Chapnews – Nasional – Ketua DPR RI, Puan Maharani, angkat bicara terkait putusan Mahkamah Konstitusi (MK) yang memisahkan pemilu nasional dan daerah. Ia mengingatkan bahwa Undang-Undang Dasar (UUD) telah mengatur dengan jelas penyelenggaraan pemilu setiap lima tahun sekali. Pernyataan ini disampaikan Puan di Kompleks Parlemen, Jakarta, Selasa (1/7). "Memang UUD mengatur pemilu dilaksanakan 5 tahun sekali. Ini perlu dicermati semua partai politik. Kita perlu melihat imbas putusan MK ini," tegas Puan.
Puan menambahkan bahwa seluruh partai politik akan segera berkumpul untuk membahas putusan MK tersebut secara mendalam. "Setelah mendengarkan masukan dari pemerintah dan masyarakat, DPR, yang mewakili partai politik melalui fraksi-fraksinya, akan menyuarakan sikap partai masing-masing," jelasnya.

Senada dengan Puan, Wakil Ketua DPR RI, Cucun Ahmad, menilai MK telah melanggar konstitusi sendiri. "Putusan MK sudah melebihi kewenangannya. Konstitusi mengatur pemilu 5 tahun sekali. Seharusnya MK konsisten menjaga hal itu," kritik Cucun. Wakil Ketua Umum PKB ini juga menyoroti potensi gangguan sistem pemerintahan akibat masa transisi yang panjang, seperti yang terjadi pada penunjukan Penjabat kepala daerah. "Pengalaman sebelumnya menunjukkan masa transisi yang panjang mengganggu sistem pemerintahan. Para Sekjen partai sedang berkoordinasi untuk membahas hal ini," tambahnya.

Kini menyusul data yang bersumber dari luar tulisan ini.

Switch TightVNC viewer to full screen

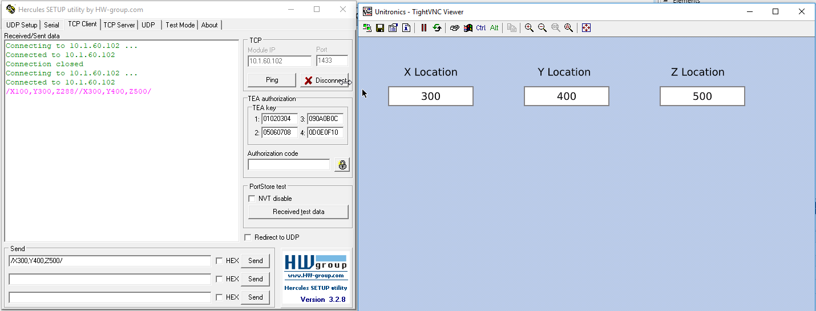tap(586, 28)
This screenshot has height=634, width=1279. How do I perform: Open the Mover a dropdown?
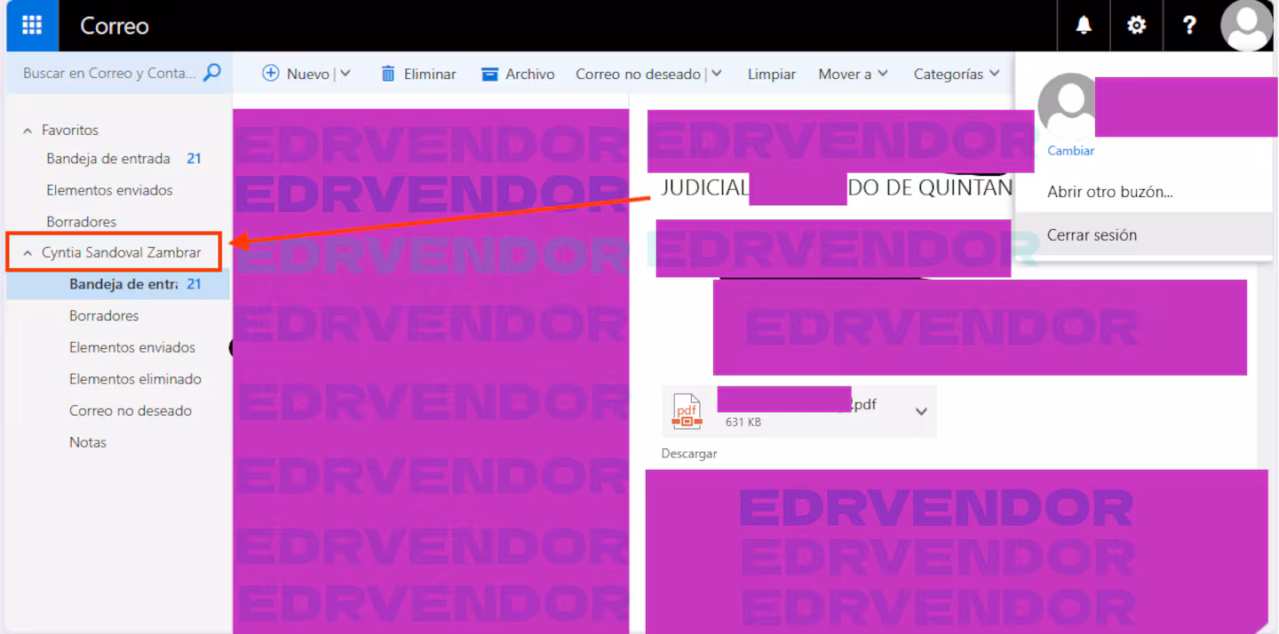tap(853, 74)
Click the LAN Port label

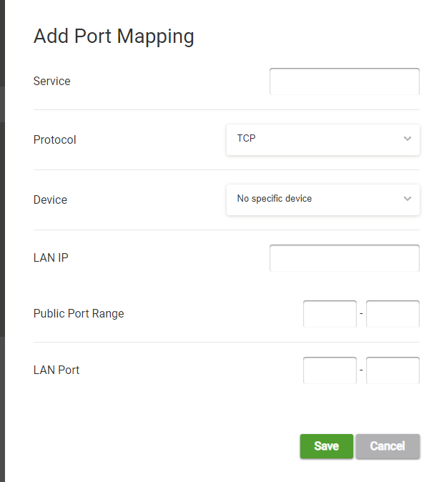56,370
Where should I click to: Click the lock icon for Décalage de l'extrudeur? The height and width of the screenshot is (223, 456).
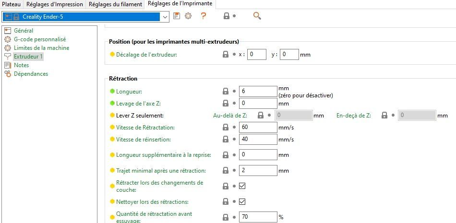(225, 55)
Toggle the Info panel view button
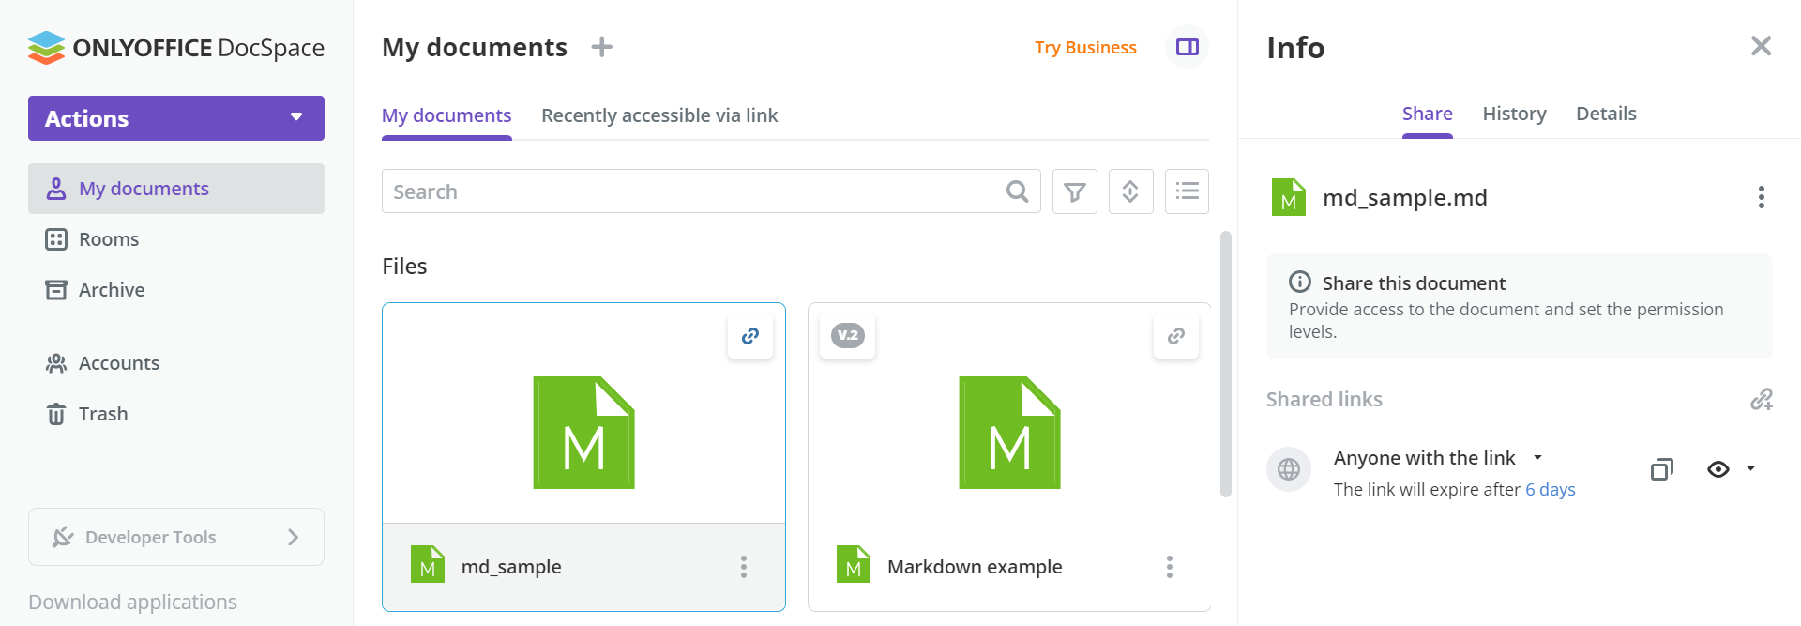Image resolution: width=1801 pixels, height=626 pixels. [1187, 47]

Sebagai informasi, MK sebelumnya memutuskan pemilu nasional (DPR, DPD, Presiden dan Wakil Presiden) dan pemilu daerah (DPRD Provinsi, DPRD Kabupaten/Kota, Kepala dan Wakil Kepala Daerah) dipisahkan dengan jeda waktu minimal dua tahun dan maksimal dua tahun enam bulan. Putusan ini pun menuai kontroversi dan berbagai reaksi dari kalangan partai politik.